Document extract:
+++
Viewers can compare debt-as-a-percentage-of-GDP between several countries. Greece’s ratio still far outpaces the U.S.’s, but both have moved up in recent years.

White House calls for ideas to SAVE money

Friday, July 9th, 2010

The White House announced yesterday the launch of its second annual SAVE (Saving American’s Value and Efficiency) award. The award asks federal government workers to submit their best money-saving ideas. The winner gets to meet with the President and his or her idea earns a spot in the Administration’s next budget.

The ideas are compiled on this website, where average Americans can weigh in. The White House also tracks ideas submitted last year that are being implemented.

These cuts and efficiencies will generally save thousands or millions of dollars each so they won’t go that far in tackling our $13 trillion debt (which is almost the size of our entire economy), but this is a good step in the right direction, nonetheless. And it mirrors the type of decisions families around America have to make when it comes to their own budgets.
+++
Data shown:
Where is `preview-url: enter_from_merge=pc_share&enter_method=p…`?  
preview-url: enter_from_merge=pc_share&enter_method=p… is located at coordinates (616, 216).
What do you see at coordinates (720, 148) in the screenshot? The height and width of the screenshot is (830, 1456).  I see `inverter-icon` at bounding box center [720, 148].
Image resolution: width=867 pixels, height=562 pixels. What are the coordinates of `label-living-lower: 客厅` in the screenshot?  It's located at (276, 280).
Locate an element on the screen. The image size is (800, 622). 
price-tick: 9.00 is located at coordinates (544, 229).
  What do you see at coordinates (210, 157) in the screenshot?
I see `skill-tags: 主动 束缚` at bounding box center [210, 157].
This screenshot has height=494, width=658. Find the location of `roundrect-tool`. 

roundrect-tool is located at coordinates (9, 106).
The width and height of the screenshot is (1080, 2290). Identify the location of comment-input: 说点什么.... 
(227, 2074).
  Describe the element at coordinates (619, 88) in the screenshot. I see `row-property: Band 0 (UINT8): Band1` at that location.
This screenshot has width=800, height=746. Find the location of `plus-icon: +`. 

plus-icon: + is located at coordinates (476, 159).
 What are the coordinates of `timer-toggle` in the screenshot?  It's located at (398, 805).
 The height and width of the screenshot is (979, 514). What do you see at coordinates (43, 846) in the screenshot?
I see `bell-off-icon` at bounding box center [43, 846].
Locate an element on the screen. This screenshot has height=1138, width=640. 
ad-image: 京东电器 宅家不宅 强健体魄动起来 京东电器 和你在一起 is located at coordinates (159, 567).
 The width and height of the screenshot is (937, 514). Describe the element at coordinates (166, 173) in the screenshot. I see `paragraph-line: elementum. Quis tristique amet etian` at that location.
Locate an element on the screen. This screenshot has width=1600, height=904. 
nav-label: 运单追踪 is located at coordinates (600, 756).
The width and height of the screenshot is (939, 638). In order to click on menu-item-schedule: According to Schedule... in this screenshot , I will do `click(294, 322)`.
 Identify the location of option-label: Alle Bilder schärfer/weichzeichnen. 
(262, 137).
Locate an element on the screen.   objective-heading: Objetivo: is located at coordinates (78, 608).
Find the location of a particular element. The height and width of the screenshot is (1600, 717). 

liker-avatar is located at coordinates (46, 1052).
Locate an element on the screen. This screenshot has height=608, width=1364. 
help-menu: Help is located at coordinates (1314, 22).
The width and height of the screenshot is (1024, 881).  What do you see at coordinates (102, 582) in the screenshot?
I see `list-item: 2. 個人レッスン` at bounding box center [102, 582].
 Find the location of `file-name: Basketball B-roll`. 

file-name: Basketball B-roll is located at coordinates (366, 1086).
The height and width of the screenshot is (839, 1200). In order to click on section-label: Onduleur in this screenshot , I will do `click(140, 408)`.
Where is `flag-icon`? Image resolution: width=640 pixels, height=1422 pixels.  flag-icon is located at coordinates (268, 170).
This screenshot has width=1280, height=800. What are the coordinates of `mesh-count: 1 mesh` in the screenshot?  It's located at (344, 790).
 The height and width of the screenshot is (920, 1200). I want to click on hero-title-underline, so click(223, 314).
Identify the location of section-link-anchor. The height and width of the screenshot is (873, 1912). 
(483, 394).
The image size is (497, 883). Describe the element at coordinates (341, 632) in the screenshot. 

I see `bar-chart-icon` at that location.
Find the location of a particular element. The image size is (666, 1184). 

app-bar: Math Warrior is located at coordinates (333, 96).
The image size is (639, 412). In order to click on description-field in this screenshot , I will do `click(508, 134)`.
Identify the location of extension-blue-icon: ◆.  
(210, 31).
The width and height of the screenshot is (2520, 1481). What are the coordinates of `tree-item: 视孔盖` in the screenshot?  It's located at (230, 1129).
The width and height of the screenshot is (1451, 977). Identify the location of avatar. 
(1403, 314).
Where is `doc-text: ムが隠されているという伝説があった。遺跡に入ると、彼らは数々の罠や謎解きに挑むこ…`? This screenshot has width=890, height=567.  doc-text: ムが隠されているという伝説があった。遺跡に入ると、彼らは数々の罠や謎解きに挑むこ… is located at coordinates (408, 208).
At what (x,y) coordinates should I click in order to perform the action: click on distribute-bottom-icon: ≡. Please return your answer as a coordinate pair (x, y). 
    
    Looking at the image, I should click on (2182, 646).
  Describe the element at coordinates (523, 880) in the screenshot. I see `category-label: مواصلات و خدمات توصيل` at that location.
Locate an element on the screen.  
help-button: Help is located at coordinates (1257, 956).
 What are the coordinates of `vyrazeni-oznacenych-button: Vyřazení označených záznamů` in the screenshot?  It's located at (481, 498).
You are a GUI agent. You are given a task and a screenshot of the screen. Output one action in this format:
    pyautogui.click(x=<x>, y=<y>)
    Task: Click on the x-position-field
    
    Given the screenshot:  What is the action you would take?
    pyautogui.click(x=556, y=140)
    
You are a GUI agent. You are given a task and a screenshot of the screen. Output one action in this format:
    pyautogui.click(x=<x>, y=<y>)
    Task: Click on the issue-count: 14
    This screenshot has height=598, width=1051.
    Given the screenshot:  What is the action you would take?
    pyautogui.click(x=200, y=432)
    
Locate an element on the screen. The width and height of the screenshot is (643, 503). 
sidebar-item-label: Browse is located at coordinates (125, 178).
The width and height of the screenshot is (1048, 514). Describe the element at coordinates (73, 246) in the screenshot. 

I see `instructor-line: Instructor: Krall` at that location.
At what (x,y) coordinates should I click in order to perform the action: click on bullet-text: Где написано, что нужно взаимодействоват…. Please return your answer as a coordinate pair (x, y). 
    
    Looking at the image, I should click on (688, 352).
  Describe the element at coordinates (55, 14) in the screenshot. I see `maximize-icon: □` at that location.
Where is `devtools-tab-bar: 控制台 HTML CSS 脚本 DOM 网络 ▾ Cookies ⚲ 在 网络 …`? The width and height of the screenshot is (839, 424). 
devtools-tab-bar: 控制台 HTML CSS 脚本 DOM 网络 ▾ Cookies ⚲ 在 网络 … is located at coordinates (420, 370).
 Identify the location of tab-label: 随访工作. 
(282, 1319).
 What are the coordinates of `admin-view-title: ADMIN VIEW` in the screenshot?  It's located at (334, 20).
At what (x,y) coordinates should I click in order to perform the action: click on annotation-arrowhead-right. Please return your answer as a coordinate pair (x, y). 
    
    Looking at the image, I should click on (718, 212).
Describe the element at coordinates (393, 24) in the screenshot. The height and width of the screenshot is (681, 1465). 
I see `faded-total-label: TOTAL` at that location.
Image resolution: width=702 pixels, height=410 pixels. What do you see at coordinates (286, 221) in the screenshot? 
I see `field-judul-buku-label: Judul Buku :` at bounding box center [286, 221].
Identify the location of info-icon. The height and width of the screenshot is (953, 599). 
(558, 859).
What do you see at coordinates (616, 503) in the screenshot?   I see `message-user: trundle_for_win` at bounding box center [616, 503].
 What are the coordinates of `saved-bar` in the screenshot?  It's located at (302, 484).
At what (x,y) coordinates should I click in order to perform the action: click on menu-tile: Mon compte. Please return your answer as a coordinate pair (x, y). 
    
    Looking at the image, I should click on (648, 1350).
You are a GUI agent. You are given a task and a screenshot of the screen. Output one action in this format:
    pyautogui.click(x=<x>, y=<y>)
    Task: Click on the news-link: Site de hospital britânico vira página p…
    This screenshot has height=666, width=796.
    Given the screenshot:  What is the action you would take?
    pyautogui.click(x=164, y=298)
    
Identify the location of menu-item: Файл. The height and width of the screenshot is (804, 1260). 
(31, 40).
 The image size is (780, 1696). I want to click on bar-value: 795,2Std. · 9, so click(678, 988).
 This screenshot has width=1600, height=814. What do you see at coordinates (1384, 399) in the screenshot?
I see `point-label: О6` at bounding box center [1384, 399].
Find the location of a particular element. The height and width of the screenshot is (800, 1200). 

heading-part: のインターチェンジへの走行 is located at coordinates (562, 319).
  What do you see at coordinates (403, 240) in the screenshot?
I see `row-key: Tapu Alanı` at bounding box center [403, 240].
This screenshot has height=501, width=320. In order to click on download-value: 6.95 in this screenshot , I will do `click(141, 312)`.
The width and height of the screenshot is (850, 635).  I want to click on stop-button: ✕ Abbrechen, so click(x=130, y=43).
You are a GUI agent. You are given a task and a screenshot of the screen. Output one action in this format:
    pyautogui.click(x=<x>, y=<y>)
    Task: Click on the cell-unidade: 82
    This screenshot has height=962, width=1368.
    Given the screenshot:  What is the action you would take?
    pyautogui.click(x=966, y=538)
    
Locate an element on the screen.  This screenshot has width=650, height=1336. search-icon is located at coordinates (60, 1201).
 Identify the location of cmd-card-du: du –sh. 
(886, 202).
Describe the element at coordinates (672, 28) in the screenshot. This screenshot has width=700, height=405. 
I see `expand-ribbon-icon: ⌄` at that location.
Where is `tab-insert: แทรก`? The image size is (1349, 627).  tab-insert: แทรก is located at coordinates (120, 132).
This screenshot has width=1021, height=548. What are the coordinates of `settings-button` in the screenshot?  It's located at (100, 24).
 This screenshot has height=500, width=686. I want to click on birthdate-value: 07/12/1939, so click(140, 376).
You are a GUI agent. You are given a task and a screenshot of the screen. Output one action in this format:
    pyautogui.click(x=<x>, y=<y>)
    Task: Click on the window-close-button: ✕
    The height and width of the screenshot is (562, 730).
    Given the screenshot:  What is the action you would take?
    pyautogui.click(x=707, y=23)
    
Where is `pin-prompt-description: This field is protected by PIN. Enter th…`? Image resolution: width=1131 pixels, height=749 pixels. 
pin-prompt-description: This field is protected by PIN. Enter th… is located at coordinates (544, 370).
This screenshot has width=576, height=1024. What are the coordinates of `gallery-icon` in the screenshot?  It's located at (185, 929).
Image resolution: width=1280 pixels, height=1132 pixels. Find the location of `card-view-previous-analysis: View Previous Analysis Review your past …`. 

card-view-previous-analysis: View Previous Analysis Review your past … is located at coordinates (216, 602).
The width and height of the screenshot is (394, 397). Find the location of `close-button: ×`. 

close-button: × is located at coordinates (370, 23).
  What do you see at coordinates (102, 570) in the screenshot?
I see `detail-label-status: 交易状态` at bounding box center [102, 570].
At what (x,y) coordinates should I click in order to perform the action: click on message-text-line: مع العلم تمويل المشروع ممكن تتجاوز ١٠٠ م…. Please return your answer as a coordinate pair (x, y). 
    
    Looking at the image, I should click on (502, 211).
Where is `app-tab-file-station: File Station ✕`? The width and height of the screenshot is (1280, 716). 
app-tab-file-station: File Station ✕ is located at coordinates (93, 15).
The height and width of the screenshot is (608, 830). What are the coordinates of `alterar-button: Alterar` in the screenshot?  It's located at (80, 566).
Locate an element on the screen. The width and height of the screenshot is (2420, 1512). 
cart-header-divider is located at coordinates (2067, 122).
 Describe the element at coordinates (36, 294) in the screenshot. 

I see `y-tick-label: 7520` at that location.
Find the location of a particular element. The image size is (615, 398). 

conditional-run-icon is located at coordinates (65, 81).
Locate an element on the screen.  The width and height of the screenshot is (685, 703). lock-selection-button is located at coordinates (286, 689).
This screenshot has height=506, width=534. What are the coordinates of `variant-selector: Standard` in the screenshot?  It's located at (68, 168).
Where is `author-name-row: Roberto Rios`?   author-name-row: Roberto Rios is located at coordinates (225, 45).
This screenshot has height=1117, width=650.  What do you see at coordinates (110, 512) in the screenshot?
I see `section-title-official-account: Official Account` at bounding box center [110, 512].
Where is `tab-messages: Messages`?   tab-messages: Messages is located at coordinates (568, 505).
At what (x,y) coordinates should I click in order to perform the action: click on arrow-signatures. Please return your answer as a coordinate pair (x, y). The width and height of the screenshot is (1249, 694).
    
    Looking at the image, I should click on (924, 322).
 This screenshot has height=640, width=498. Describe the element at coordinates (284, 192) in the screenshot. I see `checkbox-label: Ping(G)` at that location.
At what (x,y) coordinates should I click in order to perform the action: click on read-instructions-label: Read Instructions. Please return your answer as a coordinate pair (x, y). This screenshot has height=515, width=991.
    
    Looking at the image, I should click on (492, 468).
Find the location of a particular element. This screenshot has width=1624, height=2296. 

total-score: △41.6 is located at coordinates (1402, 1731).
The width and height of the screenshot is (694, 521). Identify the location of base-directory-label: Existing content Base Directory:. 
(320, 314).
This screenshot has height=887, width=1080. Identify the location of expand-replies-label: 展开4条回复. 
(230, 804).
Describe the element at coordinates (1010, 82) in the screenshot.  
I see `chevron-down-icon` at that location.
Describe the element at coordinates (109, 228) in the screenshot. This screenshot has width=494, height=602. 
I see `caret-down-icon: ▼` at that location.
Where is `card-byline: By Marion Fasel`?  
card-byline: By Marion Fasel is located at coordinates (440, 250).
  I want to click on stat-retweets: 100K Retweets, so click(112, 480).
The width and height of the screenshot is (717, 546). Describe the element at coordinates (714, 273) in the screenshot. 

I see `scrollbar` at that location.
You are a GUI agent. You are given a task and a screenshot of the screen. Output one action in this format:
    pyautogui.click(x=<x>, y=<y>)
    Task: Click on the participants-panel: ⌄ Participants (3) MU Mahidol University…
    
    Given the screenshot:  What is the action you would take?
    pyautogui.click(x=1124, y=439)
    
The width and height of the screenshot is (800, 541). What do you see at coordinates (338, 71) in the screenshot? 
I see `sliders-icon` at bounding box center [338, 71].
+++
What needs to be done:
Reproduce the text on the White House SAVE award word for word, from "Friday, July 9th, 2010" to "Administration’s next budget.".

Response to the exercise:
Friday, July 9th, 2010

The White House announced yesterday the launch of its second annual SAVE (Saving American’s Value and Efficiency) award. The award asks federal government workers to submit their best money-saving ideas. The winner gets to meet with the President and his or her idea earns a spot in the Administration’s next budget.